Work required –
Further down are entries; set down exactly and only the lines from the one with "Task: Collapse the" up to and including the one with "Task: Bookmark the", dropping each picture.

Records for the task: Begin

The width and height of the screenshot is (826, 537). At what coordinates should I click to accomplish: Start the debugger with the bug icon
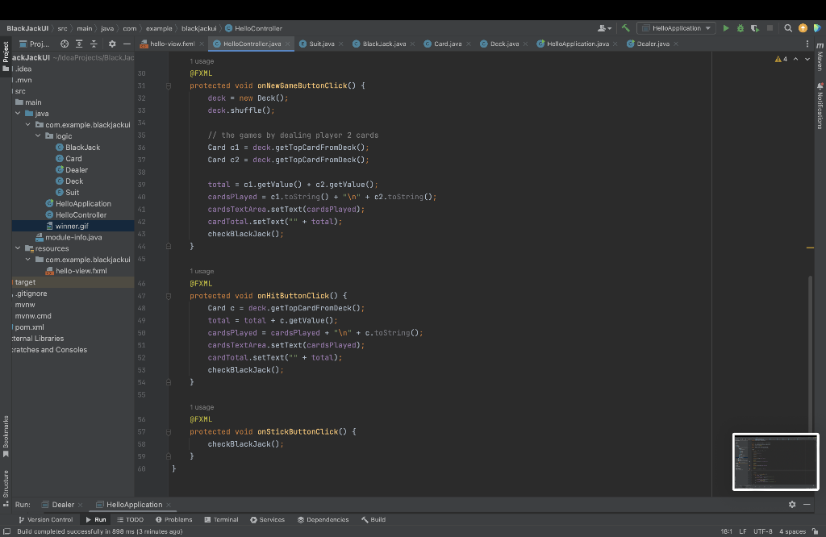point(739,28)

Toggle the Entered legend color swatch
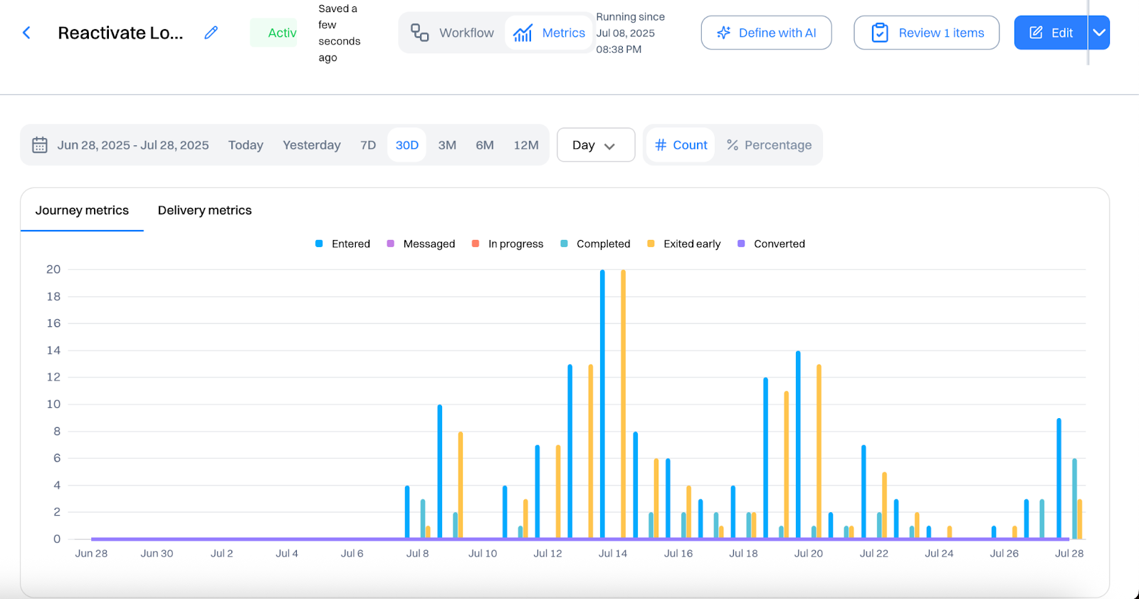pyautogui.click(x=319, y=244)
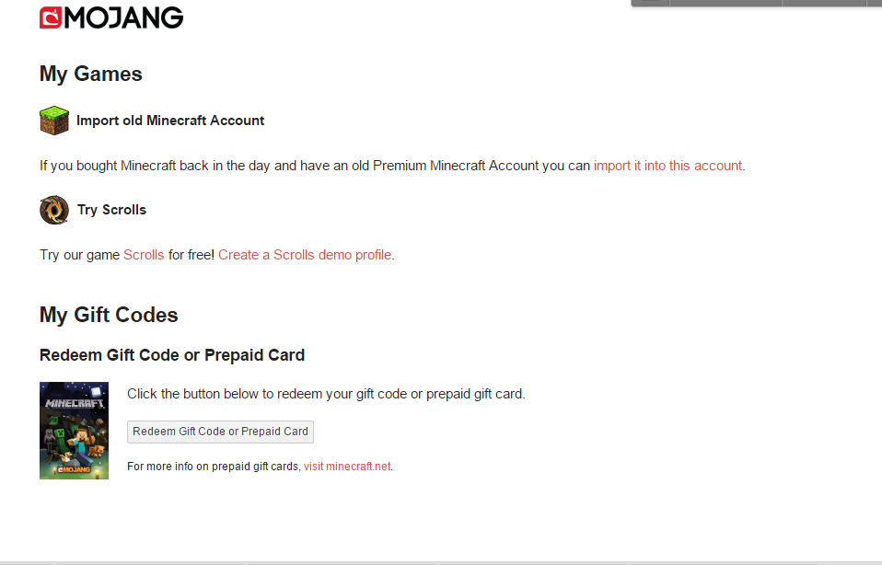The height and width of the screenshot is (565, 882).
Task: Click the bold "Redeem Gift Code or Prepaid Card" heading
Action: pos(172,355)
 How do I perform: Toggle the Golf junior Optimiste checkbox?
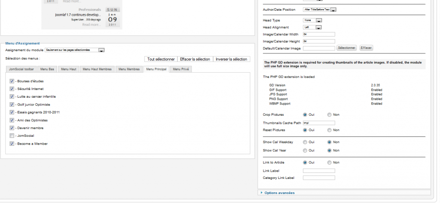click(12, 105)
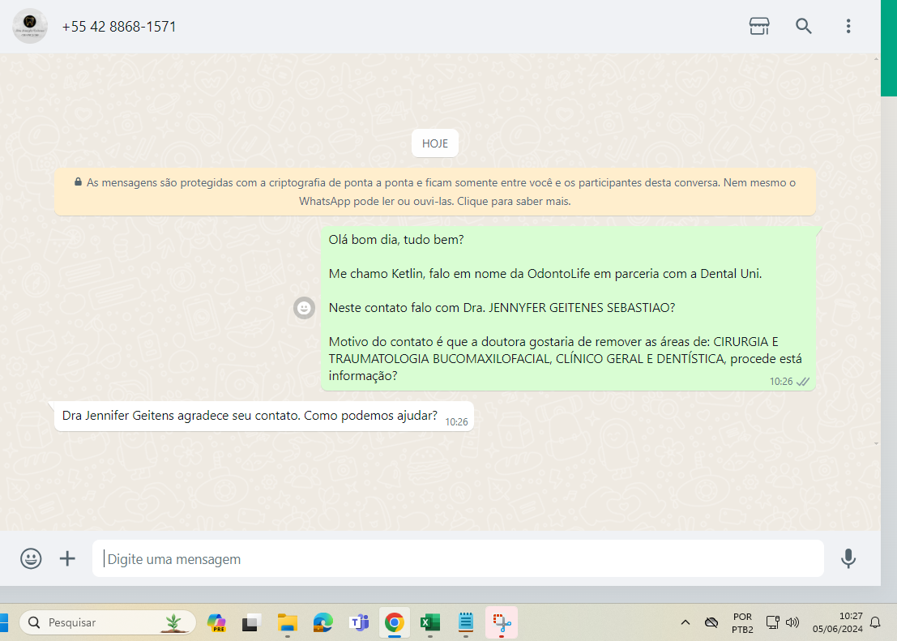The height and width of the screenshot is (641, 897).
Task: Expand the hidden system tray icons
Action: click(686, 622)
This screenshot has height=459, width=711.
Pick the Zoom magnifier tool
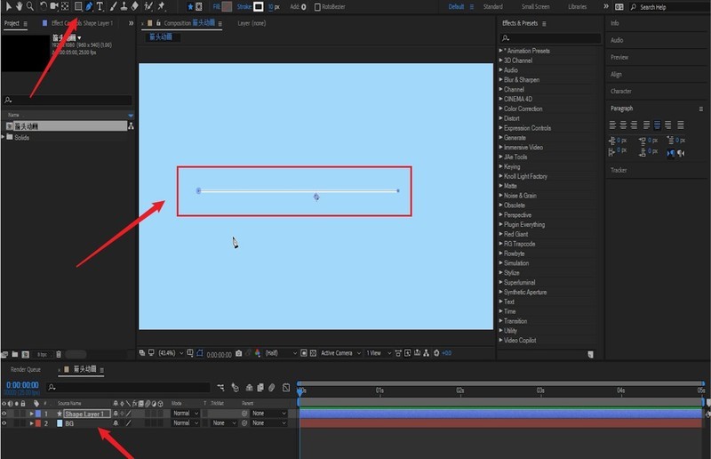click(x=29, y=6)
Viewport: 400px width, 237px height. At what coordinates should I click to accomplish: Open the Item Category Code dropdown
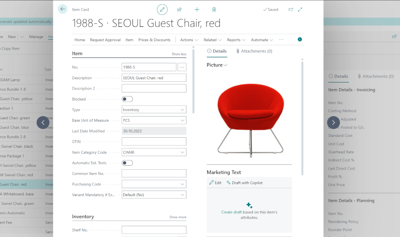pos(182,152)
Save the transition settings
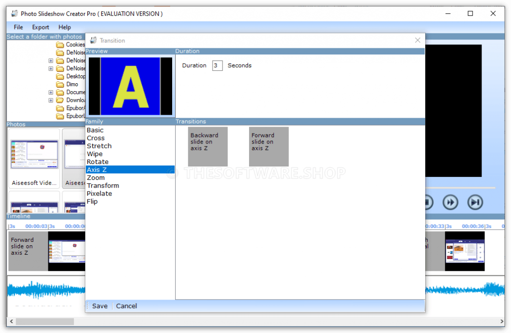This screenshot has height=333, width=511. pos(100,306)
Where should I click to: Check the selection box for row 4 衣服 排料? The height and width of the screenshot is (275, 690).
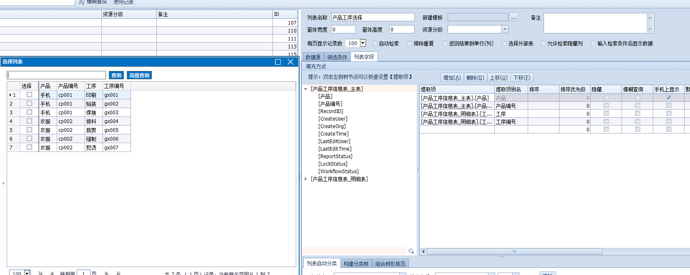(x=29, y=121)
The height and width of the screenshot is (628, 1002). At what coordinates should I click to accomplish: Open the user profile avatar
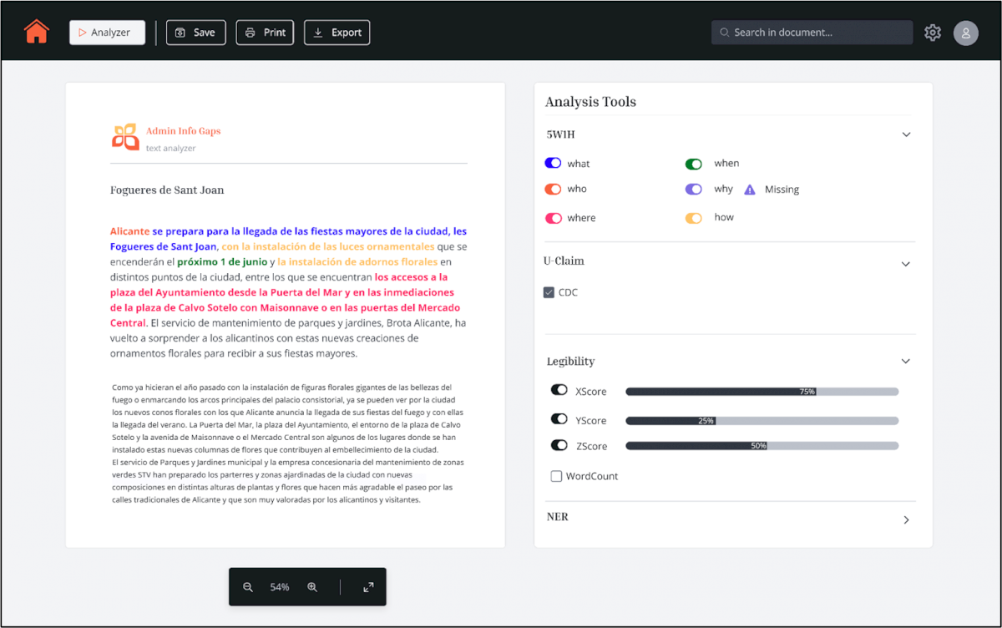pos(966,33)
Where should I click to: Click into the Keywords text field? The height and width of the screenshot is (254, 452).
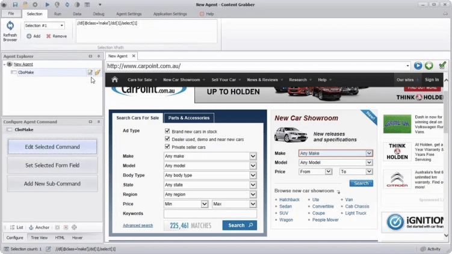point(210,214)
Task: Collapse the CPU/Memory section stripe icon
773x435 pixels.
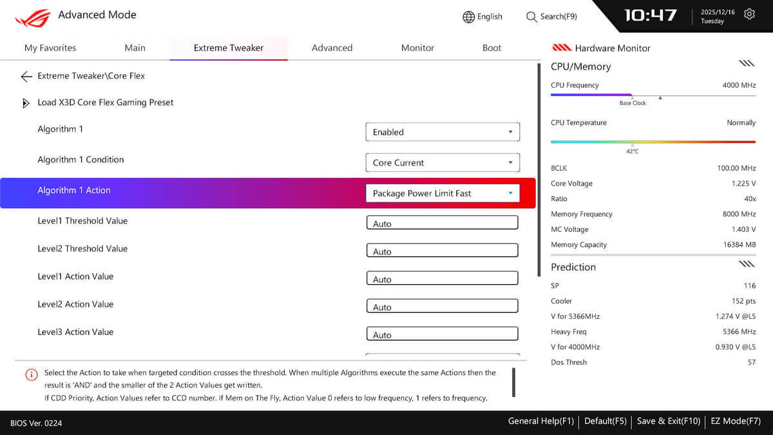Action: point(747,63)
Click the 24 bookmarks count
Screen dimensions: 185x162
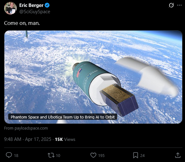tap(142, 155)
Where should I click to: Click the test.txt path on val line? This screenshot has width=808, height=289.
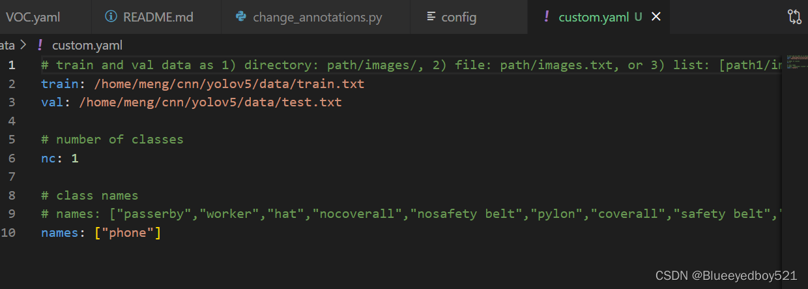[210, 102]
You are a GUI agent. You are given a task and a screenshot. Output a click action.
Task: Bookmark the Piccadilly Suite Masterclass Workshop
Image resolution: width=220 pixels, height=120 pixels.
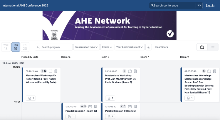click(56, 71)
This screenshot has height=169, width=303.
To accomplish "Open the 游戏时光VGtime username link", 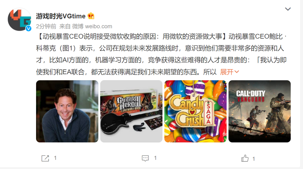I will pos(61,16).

Records for the task: End

Reply –
Task: Collapse the CPU/Memory section stripe icon
773x435 pixels.
Action: point(747,63)
Click the 24 bookmarks count
Screen dimensions: 185x162
tap(142, 155)
Where should I click to: Click the test.txt path on val line? This screenshot has width=808, height=289.
[210, 102]
You are a GUI agent. You are given a task and a screenshot. Output a click action.
Task: Bookmark the Piccadilly Suite Masterclass Workshop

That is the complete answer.